*Stored data*

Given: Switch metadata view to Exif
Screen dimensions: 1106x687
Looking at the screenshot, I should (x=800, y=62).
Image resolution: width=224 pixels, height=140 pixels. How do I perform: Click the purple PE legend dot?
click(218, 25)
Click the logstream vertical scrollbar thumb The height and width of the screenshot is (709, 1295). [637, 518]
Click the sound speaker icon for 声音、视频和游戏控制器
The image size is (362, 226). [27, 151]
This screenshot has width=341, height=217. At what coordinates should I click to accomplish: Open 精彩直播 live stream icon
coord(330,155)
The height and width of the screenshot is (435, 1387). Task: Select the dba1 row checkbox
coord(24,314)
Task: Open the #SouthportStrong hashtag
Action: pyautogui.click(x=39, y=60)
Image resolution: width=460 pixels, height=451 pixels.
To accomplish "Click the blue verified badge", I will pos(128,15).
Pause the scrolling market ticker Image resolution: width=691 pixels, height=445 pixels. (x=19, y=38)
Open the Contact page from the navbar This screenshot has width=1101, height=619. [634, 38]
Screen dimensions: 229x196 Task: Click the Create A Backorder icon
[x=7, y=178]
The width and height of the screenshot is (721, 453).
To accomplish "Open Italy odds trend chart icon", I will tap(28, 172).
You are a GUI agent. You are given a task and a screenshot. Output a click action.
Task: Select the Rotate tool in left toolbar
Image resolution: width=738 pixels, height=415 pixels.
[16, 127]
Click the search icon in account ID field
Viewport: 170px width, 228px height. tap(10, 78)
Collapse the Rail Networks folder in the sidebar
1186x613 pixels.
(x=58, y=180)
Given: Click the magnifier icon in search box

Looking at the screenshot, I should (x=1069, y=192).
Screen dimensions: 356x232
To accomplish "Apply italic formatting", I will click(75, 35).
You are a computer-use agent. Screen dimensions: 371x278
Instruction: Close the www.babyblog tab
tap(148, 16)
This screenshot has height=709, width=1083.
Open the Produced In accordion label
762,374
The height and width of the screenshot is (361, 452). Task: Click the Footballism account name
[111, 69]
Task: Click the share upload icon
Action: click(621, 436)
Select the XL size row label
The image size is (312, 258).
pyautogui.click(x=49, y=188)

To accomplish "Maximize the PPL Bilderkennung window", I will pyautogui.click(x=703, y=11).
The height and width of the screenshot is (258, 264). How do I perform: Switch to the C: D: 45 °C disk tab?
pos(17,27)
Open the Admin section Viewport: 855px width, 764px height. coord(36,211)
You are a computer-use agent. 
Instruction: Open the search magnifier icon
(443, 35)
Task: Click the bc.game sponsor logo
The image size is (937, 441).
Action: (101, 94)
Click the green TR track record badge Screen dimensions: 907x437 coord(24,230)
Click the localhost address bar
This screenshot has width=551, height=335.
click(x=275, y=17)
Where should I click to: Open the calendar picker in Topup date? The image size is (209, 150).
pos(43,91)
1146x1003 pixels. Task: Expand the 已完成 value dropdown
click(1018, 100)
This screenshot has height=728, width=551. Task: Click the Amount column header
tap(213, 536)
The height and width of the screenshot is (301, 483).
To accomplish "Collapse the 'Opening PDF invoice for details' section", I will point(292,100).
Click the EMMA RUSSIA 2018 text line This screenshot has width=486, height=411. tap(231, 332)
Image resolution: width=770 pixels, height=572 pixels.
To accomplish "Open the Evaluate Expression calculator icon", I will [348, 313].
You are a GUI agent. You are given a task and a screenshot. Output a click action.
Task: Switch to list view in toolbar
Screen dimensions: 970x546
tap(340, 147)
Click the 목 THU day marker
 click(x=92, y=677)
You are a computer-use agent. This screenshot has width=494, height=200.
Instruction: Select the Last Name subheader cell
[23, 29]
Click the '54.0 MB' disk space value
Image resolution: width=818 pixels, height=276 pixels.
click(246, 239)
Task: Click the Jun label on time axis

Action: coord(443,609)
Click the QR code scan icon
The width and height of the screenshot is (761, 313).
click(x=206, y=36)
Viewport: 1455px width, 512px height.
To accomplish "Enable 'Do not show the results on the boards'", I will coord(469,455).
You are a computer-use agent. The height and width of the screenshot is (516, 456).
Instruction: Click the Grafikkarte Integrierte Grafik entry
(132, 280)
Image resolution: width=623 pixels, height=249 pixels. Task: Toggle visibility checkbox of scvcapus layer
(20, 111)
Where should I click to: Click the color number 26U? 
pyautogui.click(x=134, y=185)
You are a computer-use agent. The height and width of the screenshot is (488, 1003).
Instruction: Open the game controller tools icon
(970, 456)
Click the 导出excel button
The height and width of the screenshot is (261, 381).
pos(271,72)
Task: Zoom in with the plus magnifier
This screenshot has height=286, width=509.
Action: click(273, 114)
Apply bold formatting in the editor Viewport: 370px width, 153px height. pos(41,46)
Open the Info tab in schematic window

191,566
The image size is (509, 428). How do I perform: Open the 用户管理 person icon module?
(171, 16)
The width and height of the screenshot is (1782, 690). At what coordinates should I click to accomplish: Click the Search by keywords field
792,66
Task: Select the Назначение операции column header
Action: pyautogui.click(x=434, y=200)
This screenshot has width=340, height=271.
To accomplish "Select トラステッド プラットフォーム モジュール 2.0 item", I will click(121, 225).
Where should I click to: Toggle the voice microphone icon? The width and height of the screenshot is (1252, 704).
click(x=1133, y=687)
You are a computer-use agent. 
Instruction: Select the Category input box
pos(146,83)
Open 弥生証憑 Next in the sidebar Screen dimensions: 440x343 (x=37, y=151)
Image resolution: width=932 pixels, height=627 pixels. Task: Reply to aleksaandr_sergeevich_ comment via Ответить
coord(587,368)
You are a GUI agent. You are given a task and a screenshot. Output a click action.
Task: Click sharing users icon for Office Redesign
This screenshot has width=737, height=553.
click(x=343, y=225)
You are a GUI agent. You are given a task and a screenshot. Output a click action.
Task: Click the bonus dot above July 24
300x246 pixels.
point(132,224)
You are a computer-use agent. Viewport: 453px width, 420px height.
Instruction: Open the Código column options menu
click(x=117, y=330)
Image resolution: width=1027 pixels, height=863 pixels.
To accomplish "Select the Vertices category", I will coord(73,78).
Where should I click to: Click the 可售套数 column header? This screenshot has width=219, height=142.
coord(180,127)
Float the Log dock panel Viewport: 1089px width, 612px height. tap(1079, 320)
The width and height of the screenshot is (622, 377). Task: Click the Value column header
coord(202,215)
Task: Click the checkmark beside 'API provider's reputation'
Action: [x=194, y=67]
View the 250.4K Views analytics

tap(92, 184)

*Instructions to follow*
Transcribe the lines from the first line of the records through the line that contains "Pause the scrolling", both included, and add nothing else.

*Task answer*
Given: Switch metadata view to Exif
Screen dimensions: 1106x687
Looking at the screenshot, I should (x=800, y=62).
Image resolution: width=224 pixels, height=140 pixels. How do I perform: Click the purple PE legend dot?
click(218, 25)
Click the logstream vertical scrollbar thumb The height and width of the screenshot is (709, 1295). [637, 518]
Click the sound speaker icon for 声音、视频和游戏控制器
The image size is (362, 226). [27, 151]
This screenshot has width=341, height=217. At what coordinates should I click to accomplish: Open 精彩直播 live stream icon
coord(330,155)
The height and width of the screenshot is (435, 1387). Task: Select the dba1 row checkbox
coord(24,314)
Task: Open the #SouthportStrong hashtag
Action: pyautogui.click(x=39, y=60)
Image resolution: width=460 pixels, height=451 pixels.
To accomplish "Click the blue verified badge", I will pos(128,15).
Pause the scrolling market ticker Image resolution: width=691 pixels, height=445 pixels. (x=19, y=38)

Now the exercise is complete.